# Barley Twist



## mrtree (28 Nov 2014)

Hi all, I have cut a couple of barley twists for a chair restoration project, that was a good few years ago & took an age  

I have another that I would like done. This time I would like to have someone do it for me using as copy lathe.

It is a double twist, that's probably not the right term. I will try & explain....there is the main twist cut from ,say, 40mm stock and running through this is a smaller twist almost as if a piece of string has been wound round....does that make ant sense?? :? :? :? 

Anyway, it is possibly above my pay grade to copy this by hand,  so I want someone to do it for me.

Does anyone know anyone who has the facility to copy this for me.

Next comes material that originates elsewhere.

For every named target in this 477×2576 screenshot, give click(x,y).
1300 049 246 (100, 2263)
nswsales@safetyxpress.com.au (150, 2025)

I have had a quote of £140 from a company but they weren't willing to guarantee that it would be an exact match. The piece is approx 600mm long.

Any advice is appreciated

Chris


----------



## Woodmonkey (28 Nov 2014)

I would think you would need to use a router lathe rather than a copy lathe?


----------



## CHJ (28 Nov 2014)

A picture of the form required would help visualize it.

Richard Findley of this Parish is your man for one or two off speciality twist turnings if they are sensibly possible without CNC.


----------



## mrtree (28 Nov 2014)

Woodmonkey":1l6lilo3 said:


> I would think you would need to use a router lathe rather than a copy lathe?



Ah, yes, that's the one!!



CHJ":1l6lilo3 said:


> A picture of the form required would help visualize it.



I'll post one later when I get home.


----------



## mrtree (29 Nov 2014)

This is the piece I'm trying to copy


----------



## dickm (29 Nov 2014)

That's going to be a beast to do with power tools!


----------



## Richard Findley (29 Nov 2014)

I don't think this could be done on a copy lathe, it looks like a hand turning job to me. I'd be happy to look at it for you, although I notice you are in Hampshire, the home of the twist master, Stuart Mortimer (Google for details)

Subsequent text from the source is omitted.